Within this plantation household, little kids would be learning lessons. Little kids learn lessons all the time. That's how they grow up. And so a white child would learn lessons, as well as black children. A white child seeing the violence that goes on between owners and slaves learns: "Well, I can do that. I have power too." And I've read many an anecdote from slaves and from slaveowning families about the point where the white child no longer plays with the black children as an equal, but begins to give them orders - around 5, 6, 7. And so the child, the white child learns that he can give orders and that she can give orders, but not quite in the same way. But the great lesson is that I (child) can inflict violence, can give orders, must be obeyed, and I am someone to whom others owe submission.

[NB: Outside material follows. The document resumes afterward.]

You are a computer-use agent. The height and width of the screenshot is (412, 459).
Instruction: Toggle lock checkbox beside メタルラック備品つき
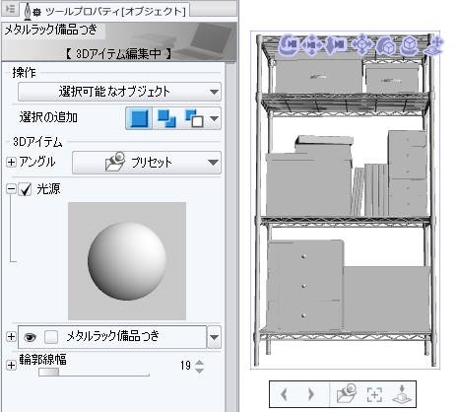(51, 337)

One of the figures who appears over and over again in fiction and non-fiction about the slaveholding South is the jealous mistress. And in fact, Harriet Jacobs (Linda Brent) has a chapter in Incidents in the Life of a Slave Girl entitled "The Jealous Mistress". So we have a triangle between the master and the enslaved woman whom he forces or to whom he is linked sexually. And then we have the mistress, the jealous mistress. And we realize the dynamic between the jealous mistress and the master. She's jealous. But there's also another dynamic going on (another kind of attachment, if you wish), that the slave woman, who's usually quite young, may feel that the mistress has abandoned her, in the way that young women who are incest victims tend to blame their mother more than their father or stepfather or uncle. So you have a dynamic between the two women that we don't usually focus on.
Some years ago, I had the pleasure of working on a large journal that a plantation mistress in Georgia [Ella Gertrude Clanton Thomas] had generated between 1848 and 1889. So it's a big document. And in that document I found: She was aware that her husband was involved with a woman of color, probably over the generations, and that the husband and the slave woman had had a child, about the same age as her son. The mistress never wants to admit that she knows about this relationship and that it troubles her. But the issue of competition between women appears over and over and over in the journal.
And at one point, after the Civil War, she's looking out on a field and she's seeing her son (whom she feels, of course, should be in college) plowing. And he's plowing with the slave woman's child. And the slave woman's boy, he's not in college either. But the mistress feels that there's a competition between these two boys, and the fact that they are both in the field plowing shows how her son has fallen and this other woman's son is poised to rise. So she has a complicated psychological dynamic that comes out of this kind of complicated family.
This same woman tried to erase a story out of her journal. It's a moment when she really is most tortured. And in this moment, she realizes that not only she is involved in adulterous triangle, but also her mother had been. That is, her father had a slave woman, and had had children by another woman. So in 1864, Ella Gertrude Clanton Thomas (known as Gertrude Thomas) is reading the will that her father has left. He'd just died in 1864. And she realizes that she stands to inherit her half-brothers and sisters. This woman is a devout Methodist, realizes all the terrible Biblical problems here, and the moral issues. And she's completely destroyed by the idea that she could own her brothers and sisters. But this kind of monstrous situation was one that came out of the dynamics of slavery time and time again.